Mitchell got through his first post-injury practice well Wednesday. He started off shaky by fluttering a few balls and throwing some routes short, but he looked fairly crisp late in the practice once he got warmed up.
Mitchell felt he needed some work on deep timing routes, "but I'm actually pretty pleased." It's the first time he ever wore a knee brace while playing and while that was awkward, he said it was light enough to be no problem on game day.
LeBeau said Mitchell's knee has improved immensely, but he said the he'll have to show good mobility to get the nod and he made no call after Wednesday's practice.
"We'll see how he goes through the week," LeBeau said. "I thought he did a very good job in New England. I thought Akili did a better job last week. I thought a part of that was stepping back and taking a big breath and all the things we talked about."

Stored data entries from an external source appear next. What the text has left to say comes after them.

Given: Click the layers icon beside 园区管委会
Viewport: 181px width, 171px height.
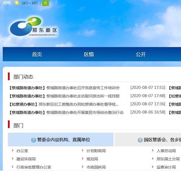Looking at the screenshot, I should pyautogui.click(x=140, y=140).
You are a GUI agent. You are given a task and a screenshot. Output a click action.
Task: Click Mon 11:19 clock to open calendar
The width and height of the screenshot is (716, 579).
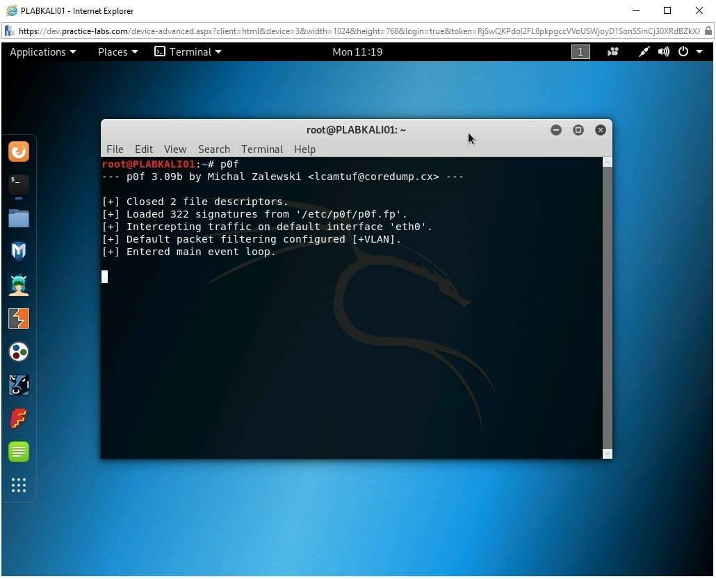[x=357, y=51]
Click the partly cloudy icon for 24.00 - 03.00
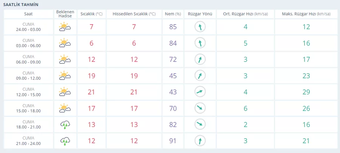The width and height of the screenshot is (340, 153). [x=65, y=27]
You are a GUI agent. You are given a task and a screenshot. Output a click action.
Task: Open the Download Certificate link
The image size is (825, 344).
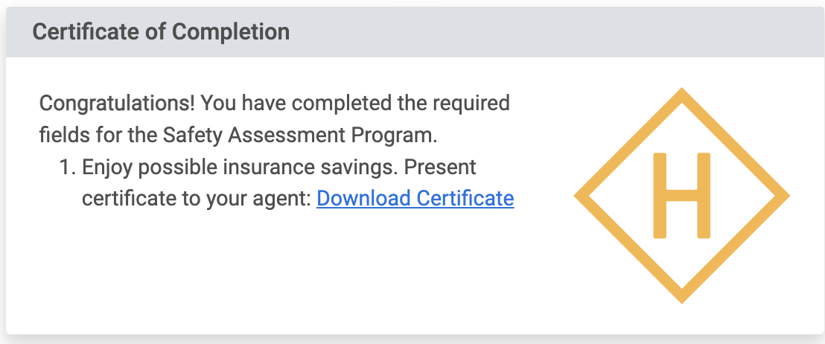[415, 198]
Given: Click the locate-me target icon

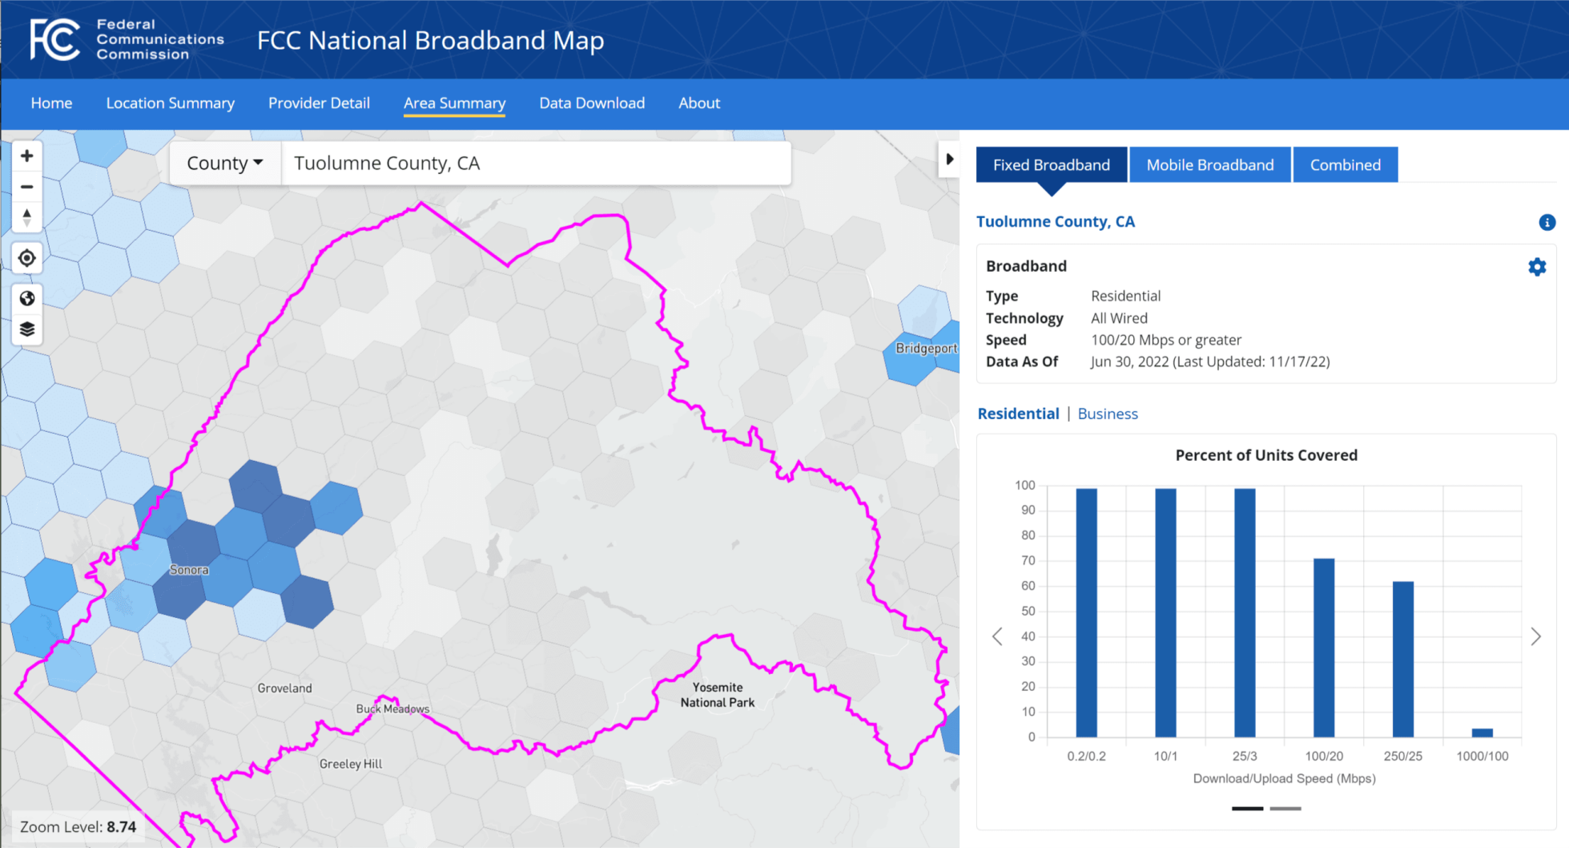Looking at the screenshot, I should [x=26, y=258].
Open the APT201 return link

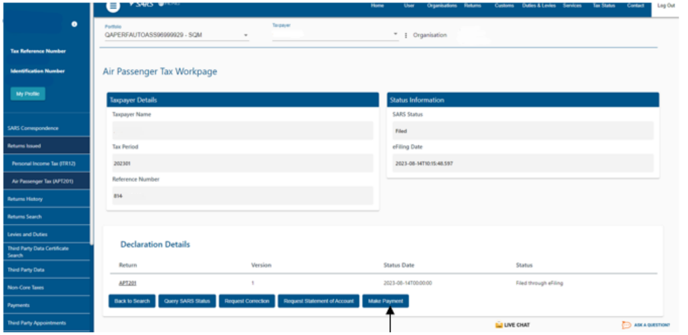[127, 283]
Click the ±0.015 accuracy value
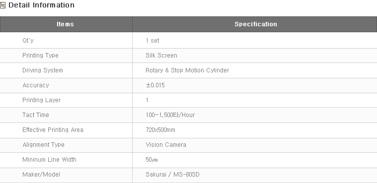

With Smith 348 passing yards shy of a $1.7 million incentive for next season and his status as the quarterback of the future, LeBeau was asked it the quarterback decision is his call alone.
"It's 100 percent my decision," LeBeau said.
Brown said Smith's incentive, which would also mean $4 million in subsequent years, has nothing to do with LeBeau's call.
"We play the guys we play because we think they give us the best chance to win and that's all there is to it," Brown said. "(Incentives) are often done with a first-round draft pick to fit them under the (salary) cap in year one. In subsequent years, the incentive is designed at the very easiest to obtain.
"If they aren't obtained, they aren't obtained," Brown said. "Can it happen? Yes it can. It wasn't what anyone expected, probably, either the player or the team. . .But we have gotten to a point where we want to look at Mitchell because we played him in one game where he did well and we want to see if he can play at that level. If he can, that's going to be an interesting thing to us."